You can’t deny the fundamental fact that the evil Left loves Pope Francis. Why not? He promotes most of their goals – as did many of his new saint causes. Was Cesar Chavez very religious?
SAN JOSE — Family members of labor leader Cesar Chavez led a march in his honor Saturday through the neighborhood where he once lived, and some supporters also used the birthday commemoration to revive a movement to make Chavez a Catholic saint.
Was it a procession or a ‘march’? Isn’t San Jose where they just got a new FrancisBishop?
“This is the beginning of a campaign to canonize Cesar Chavez,” said Rudy Chavez Medina, a nephew of the legendary California activist. “When you look at Cesar’s life — and all the lives he touched — that’s a miracle.”
Is that going to be the miracle?
Laying out a detailed case for Chavez’s canonization was the Rev. Jon Pedigo, pastor of Our Lady of Guadalupe Church, whose proposal was met with surprise and elation from some veterans of the United Farm Workers movement.
The process of officially declaring someone a saint requires a long, complicated investigation by the Catholic Church, usually to prove that the person miraculously cured physical ailments. But Pedigo said it can begin with a popular movement.
It “can start anywhere in the world, in his birthplace in Yuma, Arizona, or the place where we believe his call came from, here in San Jose,” Pedigo said. “It’s a matter of where do people really want to organize around the question of sainthood.”
Is this about finding devotion to a saint and evidence of miracles, or just organizing for social action? Will this be the first ‘Patron Saint of Union Organizing’?
The sainthood campaign brought new energy to the annual San Jose event celebrating the life of Chavez, who died at age 66 in 1993 and would have turned 88 on Tuesday. Monday is a state holiday in his honor.
After a service at the Guadalupe Church, about 100 people, led by the labor leader’s siblings, nephews and nieces and a host of local politicians, began marching from McDonnell Hall, where Chavez gathered farmworkers in the 1950s.
“Here in East San Jose, one of our own community members raised the consciousness of our whole nation,” said Mayor Sam Liccardo, sporting a white guayabera shirt for the occasion.
He’s a consciousness-raising saint even the mayor can love. Guess who else loves Chavez?
“Planned Parenthood shares César Chávez’s belief in fair treatment for everyone; we believe that all women and their families deserve the highest quality of affordable health care no matter who they are and where they live – no matter what. We know that health disparities remain a serious issue that is undeniably linked to poverty, lack of access, racism, sexism, and discrimination in all of its forms. As we continue to be inspired by César Chávez’s legacy, we know that these structural inequalities can only be changed through collective action – that’s why we are committed to working together with our partners to break down these barriers and to transform our world from one divided by disparities to a world united by health equity.

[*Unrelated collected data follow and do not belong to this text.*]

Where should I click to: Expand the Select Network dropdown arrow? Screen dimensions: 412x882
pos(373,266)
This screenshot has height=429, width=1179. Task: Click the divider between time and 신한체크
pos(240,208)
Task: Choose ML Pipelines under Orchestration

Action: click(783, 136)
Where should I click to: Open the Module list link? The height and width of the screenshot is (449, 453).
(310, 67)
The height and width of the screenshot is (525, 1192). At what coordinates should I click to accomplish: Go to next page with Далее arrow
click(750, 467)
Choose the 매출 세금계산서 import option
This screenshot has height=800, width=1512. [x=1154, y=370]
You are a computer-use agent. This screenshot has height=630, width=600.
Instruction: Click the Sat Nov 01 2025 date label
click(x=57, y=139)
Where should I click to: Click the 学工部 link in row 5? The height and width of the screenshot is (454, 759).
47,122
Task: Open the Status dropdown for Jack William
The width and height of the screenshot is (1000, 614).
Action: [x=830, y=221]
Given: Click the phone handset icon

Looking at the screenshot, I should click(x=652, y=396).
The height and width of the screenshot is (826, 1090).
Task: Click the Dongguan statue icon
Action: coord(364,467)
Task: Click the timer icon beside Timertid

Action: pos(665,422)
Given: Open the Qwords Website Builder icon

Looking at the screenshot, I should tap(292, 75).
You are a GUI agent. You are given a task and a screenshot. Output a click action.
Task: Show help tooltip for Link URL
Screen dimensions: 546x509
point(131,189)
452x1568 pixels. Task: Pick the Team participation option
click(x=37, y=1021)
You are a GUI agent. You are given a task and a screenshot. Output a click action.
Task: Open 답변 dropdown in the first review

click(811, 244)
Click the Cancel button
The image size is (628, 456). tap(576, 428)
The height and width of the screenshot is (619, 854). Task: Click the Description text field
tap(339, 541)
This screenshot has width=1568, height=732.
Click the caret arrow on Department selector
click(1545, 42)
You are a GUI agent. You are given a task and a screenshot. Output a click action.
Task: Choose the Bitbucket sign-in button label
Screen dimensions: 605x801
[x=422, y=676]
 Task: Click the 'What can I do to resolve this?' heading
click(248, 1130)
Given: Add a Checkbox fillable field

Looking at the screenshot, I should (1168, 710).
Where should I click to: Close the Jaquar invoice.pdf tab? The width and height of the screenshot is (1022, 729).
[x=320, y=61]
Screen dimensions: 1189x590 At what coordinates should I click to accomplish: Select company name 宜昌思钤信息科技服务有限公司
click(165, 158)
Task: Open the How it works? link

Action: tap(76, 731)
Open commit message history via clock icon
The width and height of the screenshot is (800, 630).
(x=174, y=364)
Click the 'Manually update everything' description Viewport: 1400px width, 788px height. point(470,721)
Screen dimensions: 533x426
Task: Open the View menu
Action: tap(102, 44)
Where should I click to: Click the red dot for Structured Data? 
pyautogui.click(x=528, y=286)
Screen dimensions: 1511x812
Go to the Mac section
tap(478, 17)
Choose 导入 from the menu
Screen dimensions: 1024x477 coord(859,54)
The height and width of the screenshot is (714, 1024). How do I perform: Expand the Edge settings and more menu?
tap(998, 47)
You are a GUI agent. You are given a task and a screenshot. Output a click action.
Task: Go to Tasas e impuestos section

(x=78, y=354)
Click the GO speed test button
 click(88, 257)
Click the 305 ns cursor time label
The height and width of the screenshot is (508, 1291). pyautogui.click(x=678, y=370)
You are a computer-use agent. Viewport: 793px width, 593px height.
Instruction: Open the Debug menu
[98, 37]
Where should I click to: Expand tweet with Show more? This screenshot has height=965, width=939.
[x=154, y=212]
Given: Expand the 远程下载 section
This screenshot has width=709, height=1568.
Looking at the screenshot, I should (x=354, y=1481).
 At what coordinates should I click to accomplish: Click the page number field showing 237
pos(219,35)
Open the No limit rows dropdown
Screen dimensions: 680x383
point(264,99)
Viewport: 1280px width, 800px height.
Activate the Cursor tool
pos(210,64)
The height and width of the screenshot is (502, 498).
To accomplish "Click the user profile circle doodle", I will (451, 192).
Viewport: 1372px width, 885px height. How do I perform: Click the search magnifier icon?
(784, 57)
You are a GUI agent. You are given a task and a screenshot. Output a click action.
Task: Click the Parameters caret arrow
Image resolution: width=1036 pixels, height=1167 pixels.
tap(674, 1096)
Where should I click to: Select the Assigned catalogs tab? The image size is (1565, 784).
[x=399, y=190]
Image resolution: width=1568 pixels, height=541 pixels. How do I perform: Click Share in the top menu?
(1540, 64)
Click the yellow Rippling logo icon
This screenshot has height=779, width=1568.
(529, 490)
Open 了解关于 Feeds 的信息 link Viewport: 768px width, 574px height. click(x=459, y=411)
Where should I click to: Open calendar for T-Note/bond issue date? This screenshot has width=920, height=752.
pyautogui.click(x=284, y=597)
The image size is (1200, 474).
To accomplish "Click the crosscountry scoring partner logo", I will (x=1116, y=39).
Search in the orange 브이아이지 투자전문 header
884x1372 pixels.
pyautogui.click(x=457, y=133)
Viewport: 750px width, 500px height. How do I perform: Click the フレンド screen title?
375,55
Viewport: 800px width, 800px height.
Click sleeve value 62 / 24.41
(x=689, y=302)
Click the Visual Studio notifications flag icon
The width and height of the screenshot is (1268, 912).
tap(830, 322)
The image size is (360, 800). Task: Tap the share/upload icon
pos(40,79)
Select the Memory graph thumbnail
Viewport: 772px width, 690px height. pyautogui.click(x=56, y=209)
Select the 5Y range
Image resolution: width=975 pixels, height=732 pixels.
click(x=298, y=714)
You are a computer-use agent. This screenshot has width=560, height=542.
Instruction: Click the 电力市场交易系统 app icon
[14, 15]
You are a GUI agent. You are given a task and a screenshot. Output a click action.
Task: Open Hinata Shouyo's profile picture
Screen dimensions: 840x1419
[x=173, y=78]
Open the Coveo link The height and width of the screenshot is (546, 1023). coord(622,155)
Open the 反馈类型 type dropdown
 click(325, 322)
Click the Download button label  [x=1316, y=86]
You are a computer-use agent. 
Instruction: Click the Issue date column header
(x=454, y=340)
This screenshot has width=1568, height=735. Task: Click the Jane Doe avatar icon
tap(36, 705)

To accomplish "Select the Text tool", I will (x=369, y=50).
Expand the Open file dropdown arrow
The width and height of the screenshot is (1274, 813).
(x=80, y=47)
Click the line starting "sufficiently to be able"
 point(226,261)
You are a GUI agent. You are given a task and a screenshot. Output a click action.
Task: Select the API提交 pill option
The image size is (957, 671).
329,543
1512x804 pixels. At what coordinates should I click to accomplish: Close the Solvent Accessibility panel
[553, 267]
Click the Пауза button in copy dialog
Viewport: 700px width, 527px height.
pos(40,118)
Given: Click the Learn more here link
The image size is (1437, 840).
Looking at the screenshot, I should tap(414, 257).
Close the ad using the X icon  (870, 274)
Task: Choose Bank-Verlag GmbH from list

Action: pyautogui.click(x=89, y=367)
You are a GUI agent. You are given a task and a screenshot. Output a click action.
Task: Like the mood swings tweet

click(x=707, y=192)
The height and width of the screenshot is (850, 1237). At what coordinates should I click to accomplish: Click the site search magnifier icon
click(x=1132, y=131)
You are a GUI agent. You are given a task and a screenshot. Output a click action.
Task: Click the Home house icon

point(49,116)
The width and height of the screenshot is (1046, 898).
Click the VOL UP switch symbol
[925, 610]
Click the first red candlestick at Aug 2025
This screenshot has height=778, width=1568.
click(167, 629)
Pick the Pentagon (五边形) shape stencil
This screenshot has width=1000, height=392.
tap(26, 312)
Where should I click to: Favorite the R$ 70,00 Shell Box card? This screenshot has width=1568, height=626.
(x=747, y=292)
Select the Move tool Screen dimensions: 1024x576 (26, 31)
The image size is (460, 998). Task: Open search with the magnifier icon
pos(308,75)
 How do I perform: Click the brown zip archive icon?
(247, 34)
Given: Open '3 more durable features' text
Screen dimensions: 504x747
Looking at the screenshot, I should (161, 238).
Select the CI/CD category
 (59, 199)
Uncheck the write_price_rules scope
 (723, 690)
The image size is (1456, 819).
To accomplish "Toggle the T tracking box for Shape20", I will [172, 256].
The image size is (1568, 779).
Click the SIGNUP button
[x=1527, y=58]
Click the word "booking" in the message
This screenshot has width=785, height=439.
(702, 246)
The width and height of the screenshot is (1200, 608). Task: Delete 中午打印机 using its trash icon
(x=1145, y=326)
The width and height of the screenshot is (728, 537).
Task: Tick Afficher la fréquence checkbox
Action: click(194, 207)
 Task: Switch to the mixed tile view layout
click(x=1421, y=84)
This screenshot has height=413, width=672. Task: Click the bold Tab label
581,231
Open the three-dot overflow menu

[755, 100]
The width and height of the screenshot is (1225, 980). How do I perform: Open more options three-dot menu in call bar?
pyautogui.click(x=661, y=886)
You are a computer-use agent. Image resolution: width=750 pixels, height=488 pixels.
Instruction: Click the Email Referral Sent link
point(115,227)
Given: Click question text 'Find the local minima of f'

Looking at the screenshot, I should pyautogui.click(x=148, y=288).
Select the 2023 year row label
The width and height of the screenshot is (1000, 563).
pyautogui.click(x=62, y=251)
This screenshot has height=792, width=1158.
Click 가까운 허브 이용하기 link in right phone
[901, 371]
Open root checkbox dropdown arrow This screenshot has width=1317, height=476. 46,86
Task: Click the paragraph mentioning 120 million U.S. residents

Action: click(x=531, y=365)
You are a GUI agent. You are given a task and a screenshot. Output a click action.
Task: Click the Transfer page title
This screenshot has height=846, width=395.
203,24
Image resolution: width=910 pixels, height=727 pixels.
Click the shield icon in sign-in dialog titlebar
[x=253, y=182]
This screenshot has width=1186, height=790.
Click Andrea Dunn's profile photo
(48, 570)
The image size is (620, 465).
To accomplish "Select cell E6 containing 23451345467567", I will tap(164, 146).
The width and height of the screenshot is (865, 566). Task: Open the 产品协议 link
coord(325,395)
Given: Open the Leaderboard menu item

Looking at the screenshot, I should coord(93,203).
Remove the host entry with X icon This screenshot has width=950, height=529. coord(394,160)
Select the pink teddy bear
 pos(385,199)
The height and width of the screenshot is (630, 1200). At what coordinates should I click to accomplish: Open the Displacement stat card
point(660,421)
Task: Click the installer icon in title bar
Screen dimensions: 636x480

“The Affordable Care Act has provided millions of Latinos with access to critical services and allowed us to make significant strides toward better health care outcomes for all, but there is still much work to be done. We know that enrollment was only half the battle. Now that many Latinos have insurance for the first time, we are committed to making sure that they know what they can do with it, and of course there are still a significant number of Latinos who remain uninsured, many of whom are undocumented. We honor César Chávez’s memory by continuing to provide and advocate for services that allow people of all ages, races, and walks of life – regardless of immigration status – to reach their fullest potential.”
So, Planned Parenthood is filled with esteem for the labor-leader saint. I guess a life of service can be a lot like ‘advocating for services’, and even though there isn’t a word about Him in either of these testimonials, we all know Jesus was all about service!